Selon refugiés, les profils des Burundais qui sont arrivés dans le camp à Sange sont très diversifiés si l’on s’en tient aux motivations à l’origine du déplacement ou du statut des personnes qui cherchent l’asile ou le refuge. S’agissant des motivations de la fuite, trois catégories de réfugiés se sont dégagées : la première est celle de ceux qui ont fui les violences qui ont caractérisé le contexte d’après le putsch manqué de 2015.  Cette catégorie englobe aussi bien des élites supposées proches des généraux et officiers putschistes et leurs dépendants que des citoyens ordinaires effrayés par le contexte de violence. La deuxième catégorie est celle des personnes victimes de la chasse à l’homme.

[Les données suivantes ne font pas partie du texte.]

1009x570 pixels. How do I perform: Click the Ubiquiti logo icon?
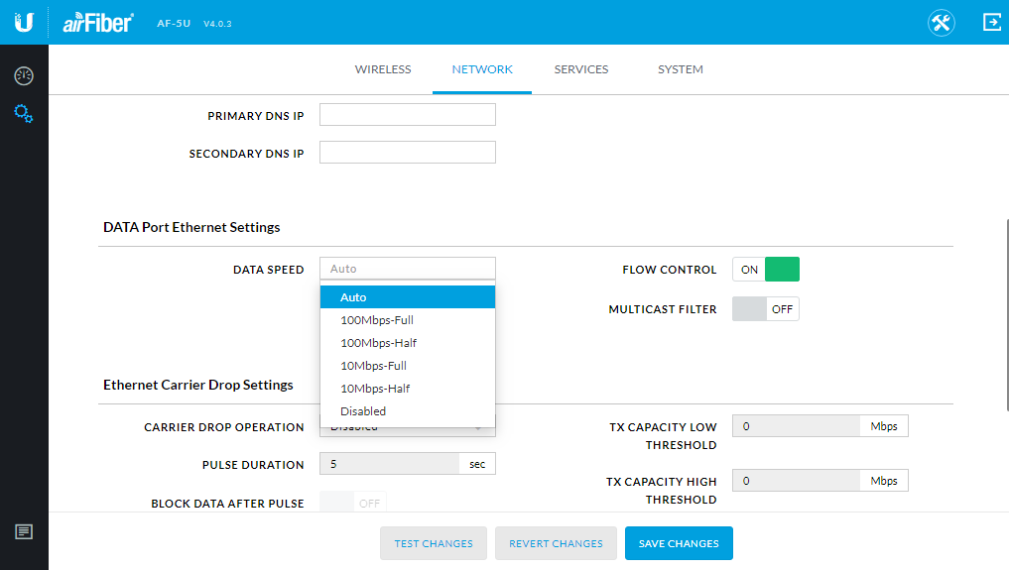pyautogui.click(x=24, y=22)
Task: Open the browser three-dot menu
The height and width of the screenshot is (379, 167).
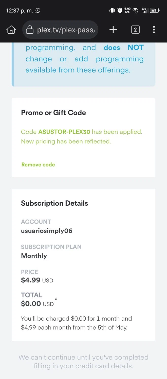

Parce que suspectées à tort ou à raison de complicité avec les putschistes. Cette catégorie inclut également des membres du parti au pouvoir (CNDD/FDD)[6] en disgrâce. Enfin, la troisième catégorie est celle des citoyens ordinaires, généralement de paysans, dont les terres ont été spoliées par l’État burundais, suite aux travaux du plan urbanistique des routes reliant la ville de Bujumbura à la région de Cibitoke.

1.1.            Les réfugiés politiques associés aux putschistes de 2015

« A cause de ce coup d’État raté, la guerre s’était déclenchée, nous étions obligés de fuir la guerre »[7]

La grande partie des réfugiés se trouvant actuellement dans le camp de rassemblement de Sange «1er» sont majoritairement issus des conflits politiques crées par la défaite du putsch manqué de mai 2015. En effet, après la tentative de coup d’État, e gouvernement de feu Pierre Nkurunziza s’était investi dans une campagne de chasse à l’homme. Le climat de guerre qui prit place et rendit le pays incertain. Des  « Imbonerakure »[8] s’étaient réactivés et « travaillèrent » côte à côte avec l’armée.

1.2.            Réfugiés politiques sans liaison ou implication directe au putsch de 2015

Une deuxième catégorie des réfugiés pourrait être qualifiée de celle qui se considère comme « victimes innocentes de l’ incident de 2015 ». Si les services de sécurité du Burundi, y compris les Imbonerakure, les ont suspectés sans brandir des preuves tangibles de leur liaison directe avec les putschistes, il apparait que cette guerre n’a toléré aucune implication des défenseurs des droits de l’homme qui, dans l’exercice de leur travail quotidien, dénonçaient les exactions des acteurs étatiques sur les populations civiles ou encore des cadres du CNDD/FDD qu’ils supposaient être des traîtres. Un réfugié jadis membre du CNDD/FDD fait partie de cette catégorie et nous déclare ce qui suit :

« … J`étais membre d`un parti politique et agent de sécurité, à cause des poursuites du pouvoir j`ai jugé bon de fuir le Burundi »

De cette déclaration, il est visible que les acteurs dissidents ne furent pas tolérés dans le système.

1.3.            « Ou la guerre civile ou des projets de developpement ? »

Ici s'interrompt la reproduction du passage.